I read the thing cover to cover and literally everything in the magazine was funny. Loaded, initially anyway, was a humor magazine, with a dark and honest perspective. If it was to be compared to a current TV show, it would be Louie.

One month the staff would take acid and fill the features well of the magazine with pictures they’d drawn and the stories behind those pictures, next they would visit the Church of Euthenasia and discuss the merits of auto-xenocide. And the cartoons? Never bettered. The staff was smart, strange people making a smart, strange magazine.

I was living in suburban Perth at the time, a teenager bored out of my mind and Loaded was a well-needed monthly iconoclastic holiday.

Editor James Brown eventually got sick of producing Loaded, and convened an editorial meeting seeing if the staff wanted to sell the computers (owned by the publisher) and move to Columbia with him. He wasn’t joking. By the time he’d left, he’d already spawned a category, with clones all around the world, including RALPH.
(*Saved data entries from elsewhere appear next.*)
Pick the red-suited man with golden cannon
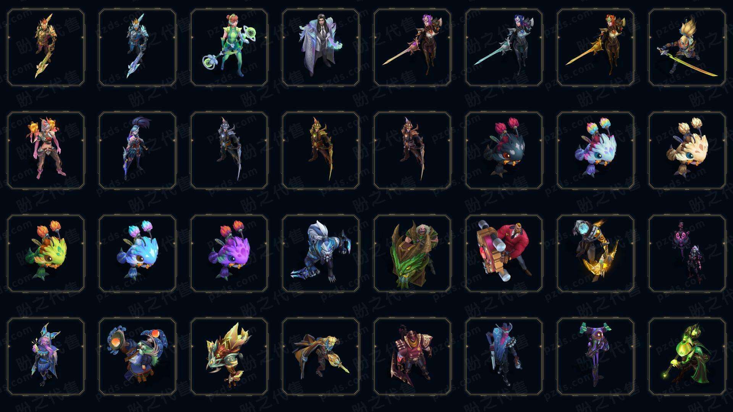733x412 pixels. coord(504,253)
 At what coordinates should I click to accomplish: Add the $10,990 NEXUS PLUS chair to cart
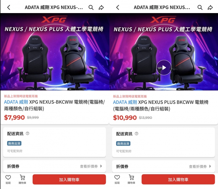[178, 180]
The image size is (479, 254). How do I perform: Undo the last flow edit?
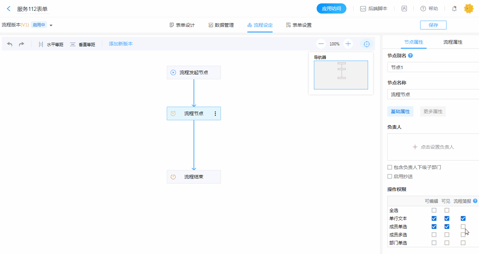point(10,44)
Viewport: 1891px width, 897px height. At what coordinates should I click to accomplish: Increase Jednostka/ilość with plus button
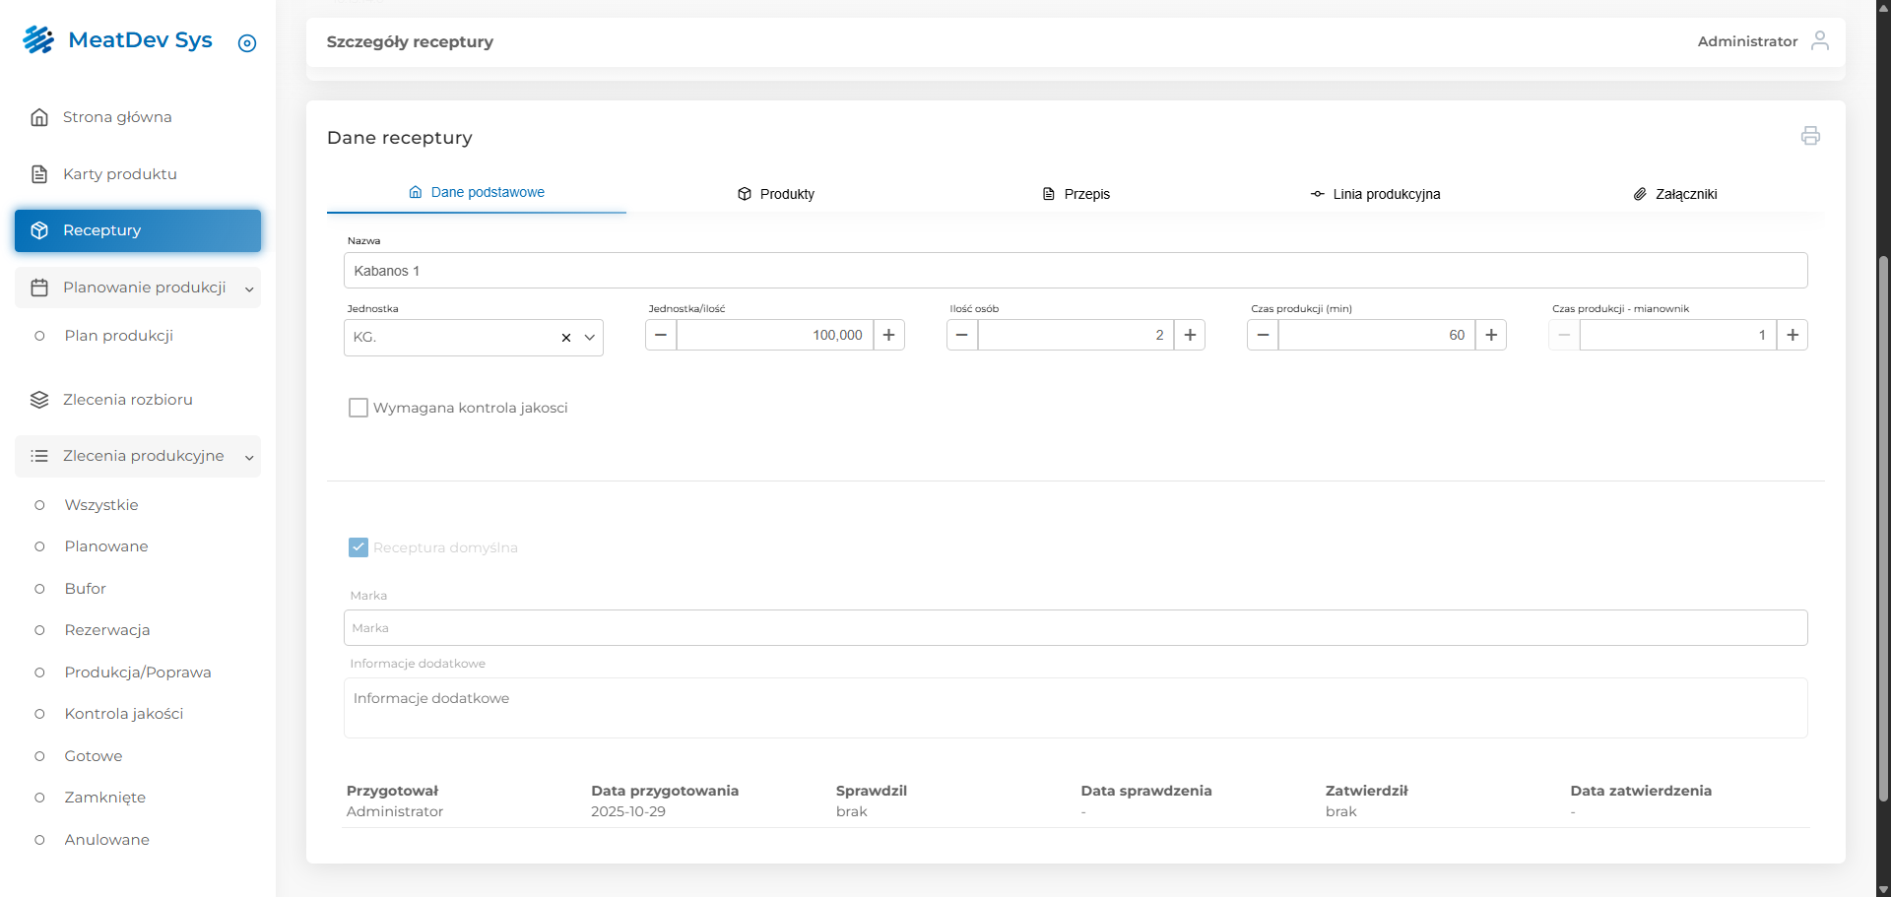[x=888, y=335]
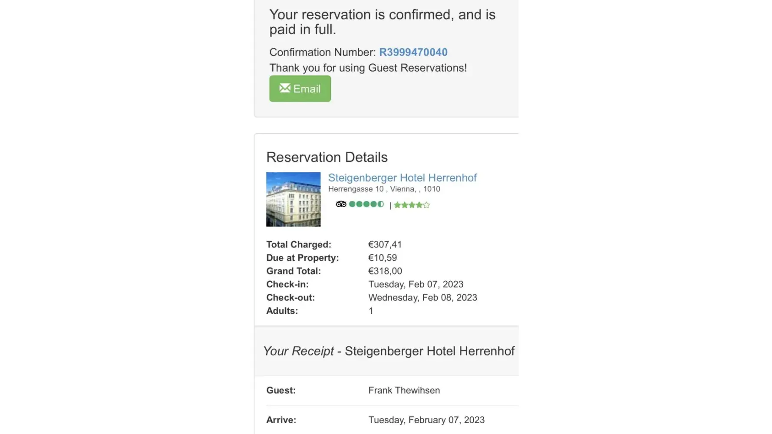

I remember picking up the first RALPH magazine, with the cover screamer ‘God’s a snob, Bradman’s an idiot.’ I liked what I read. I had a vague interest in the girls (honestly at the time I though Inside Sport did a better job), but what I liked in RALPH was the very Australian (but not ocker) sacred-cows-make-great-steak humour.
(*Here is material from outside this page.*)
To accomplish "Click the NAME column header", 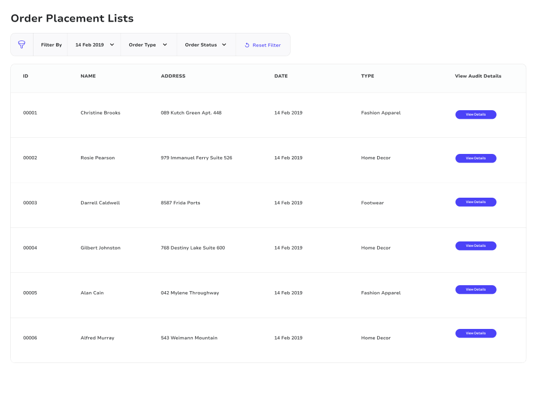I will tap(88, 76).
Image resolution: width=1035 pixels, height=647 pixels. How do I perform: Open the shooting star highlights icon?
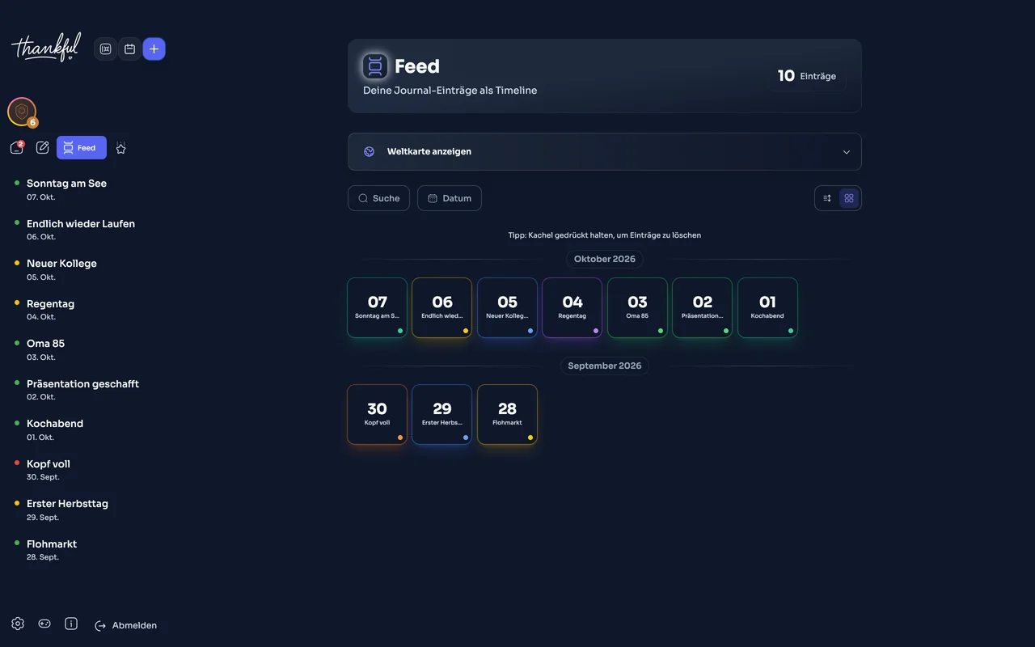pos(121,148)
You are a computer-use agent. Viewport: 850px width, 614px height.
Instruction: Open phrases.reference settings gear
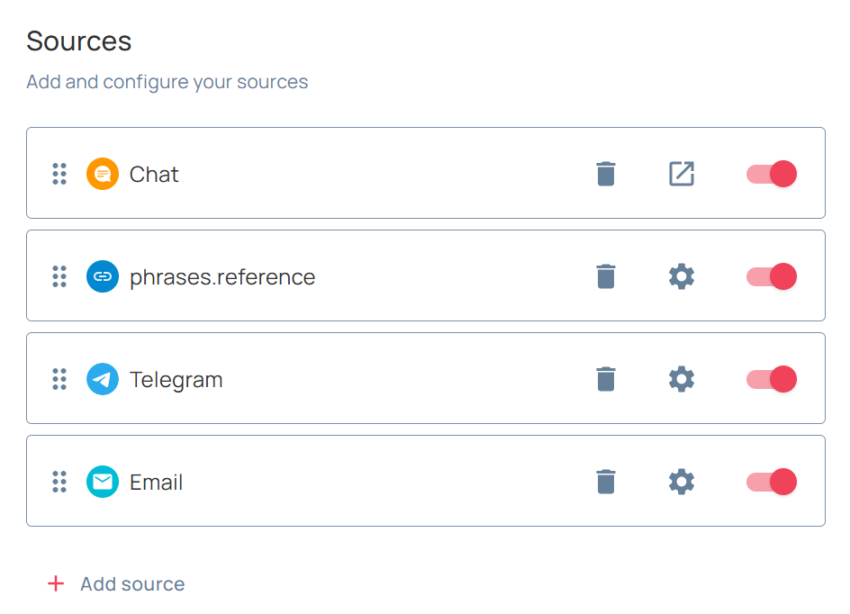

When I worked on the magazine years later, I always thought the magazine was primarily about bizarre humour. The girls were as necessary as advertising, but not the heart of the magazine. The heart was Chris Ryan competing at the World Beard Championships, or the staff arranging a counter-protest against a group of ecologists who were trying to stop an action movie being made in Sydney, or the glorious wasting of celebrities time.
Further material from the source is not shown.